→ Text shown
____________________
Better existing process detection would help that greatly I'm sure.

Chris

> -----Original Message-----
> From: pgsql-hackers-owner@postgresql.org
> [mailto:pgsql-hackers-owner@postgresql.org]On Behalf Of Kevin Brown
> Sent: Friday, 31 January 2003 11:24 AM
> To: PostgreSQL Development
> Subject: [HACKERS] On file locking
>
>
> I've been looking at the PID file creation mechanism we currently use.
> It goes through a loop in an attempt to create the PID file, and if
> one is there it attempts to remove it if the PID it contains no longer
> exists (there are checks for shared memory usage as well).
>
> This could be cleaned up rather dramatically if we were to use one of
> the file locking primitives supplied by the OS to grab an exclusive
> lock on the file, and the upside is that, when the locking code is
> used, the postmaster would *know* whether or not there's another
> postmaster running, but the price for that is that we'd have to eat a
> file descriptor (closing the file means losing the lock), and we'd
> still have to retain the old code anyway in the event that there is no
> suitable file locking mechanism to use on the platform in question.
>
> The first question for the group is: is it worth doing that?
____________________
→ Given material
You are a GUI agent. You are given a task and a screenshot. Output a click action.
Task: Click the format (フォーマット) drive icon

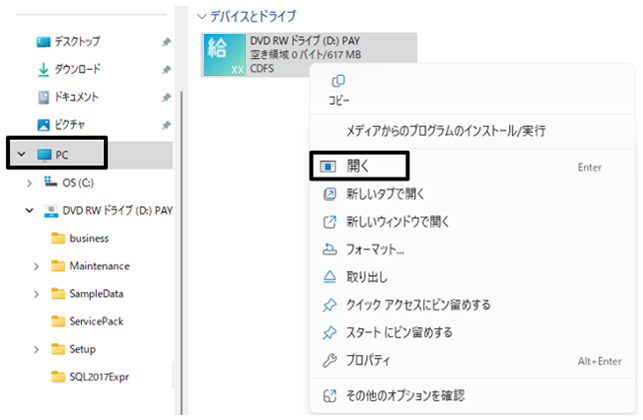[330, 249]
____________________
→ Task 1
Summarize the file locking email in two sentences.
→ Task 2
In the file locking email, reproduce the passage from "Better existing process" to "we currently use.".
→ Task 3
According to the file locking email, what would closing the file mean under the proposed locking approach?

→ Written solution 1
Kevin Brown describes how the current PID file creation loop removes an existing PID file when the PID it contains no longer exists. He proposes using an OS file locking primitive to take an exclusive lock so the postmaster would know whether another postmaster is running, at the cost of keeping a file descriptor open and retaining the old code for platforms without suitable locking, and he asks the group whether this is worth doing, while Chris replies that better existing process detection would help greatly.

→ Written solution 2
Better existing process detection would help that greatly I'm sure.

Chris

> -----Original Message-----
> From: pgsql-hackers-owner@postgresql.org
> [mailto:pgsql-hackers-owner@postgresql.org]On Behalf Of Kevin Brown
> Sent: Friday, 31 January 2003 11:24 AM
> To: PostgreSQL Development
> Subject: [HACKERS] On file locking
>
>
> I've been looking at the PID file creation mechanism we currently use.

→ Written solution 3
Closing the file would mean losing the lock.